Use machine learning to create a model that predicts which passengers survived the Titanic shipwreck.
基于机器学习建立模型预测泰坦尼克号灾难中哪些乘客得以生存。
p.s.本次练习主要在于熟悉数据分析项目流程、思考方式与实际操作,并未以达到最高准确率为目标
Kaggle入门项目:Titanic overview
参考分析视频:Beginner Kaggle Data Science Project Walk-Through (Titanic)
参考分析笔记:Titanic Project Example Walk Through
训练数据(training set):
含有关于乘客生存信息的数据,用来建立机器学习模型。建立模型模型时应基于训练数据中关于乘客年龄、客舱等级、亲属数等的属性(详情见数据字段描述)
测试数据(test set):
将模型运用于测试数据中并预测乘客生存与否,将根据上传的测试数据预测结果评判模型准确度
测试数据比训练数据只少了survived一列(需根据模型自行预测)
from sklearn.ensemble import RandomForestClassifier
y = train_data["Survived"]
features = ["Pclass", "Sex", "SibSp", "Parch"]

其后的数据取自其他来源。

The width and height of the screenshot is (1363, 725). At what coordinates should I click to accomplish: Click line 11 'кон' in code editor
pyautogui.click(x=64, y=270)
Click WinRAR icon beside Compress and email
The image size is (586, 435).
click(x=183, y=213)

X = pd.get_dummies(train_data[features])
X_test = pd.get_dummies(test_data[features])
model = RandomForestClassifier(n_estimators=100, max_depth=5, random_state=1)
model.fit(X, y)
predictions = model.predict(X_test)
output = pd.DataFrame({'PassengerId': test_data.PassengerId, 'Survived': predictions})
output.to_csv('my_submission.csv', index=False)
print("Your submission was successfully saved!")
按照上述代码运用随机森林得到的结果为0.77511
import numpy as np
import pandas as pd
train_data = pd.read_csv('/kaggle/input/titanic/train.csv')
test_data = pd.read_csv("/kaggle/input/titanic/test.csv")
#查看训练数据相关信息
train_data.info()
训练数据信息如下:
可以看出Age字段与Cabin字段有较多缺失数据,Embarked字段有2条缺失数据
#进一步查看数据的统计信息
train_data.describe()
针对数值型数据 (numeric data):
import matplotlib.pyplot as plt
#提取数值型属性
df_num = train_data[['Age','SibSp','Parch','Fare']]
#画矩形图
for i in df_num.columns:
plt.hist(df_num[i])
plt.title(i)
plt.show()
Age接近正态分布,其他三个属性无特殊分布。Fare属性值的分布较广,考虑在后期进行数据标准化(normalization)处理。
import seaborn as sns
# 画图探索不同数据的相关性
print(df_num.corr()) #相关系数
sns.heatmap(df_num.corr()) #使用热图查看相关系数分布情况
可以看出SibSp与Parch有一定的相关性,即家庭成员一起出游的可能性较大
(属性相关性分析在回归分析中很重要,因为要避免因为不同属性有较强相关性从而对模型造成影响)
# 用透视图观察存活率与同变量之间的关系
pd.pivot_table(train_data, index = 'Survived', values = ['Age','SibSp','Parch','Fare'])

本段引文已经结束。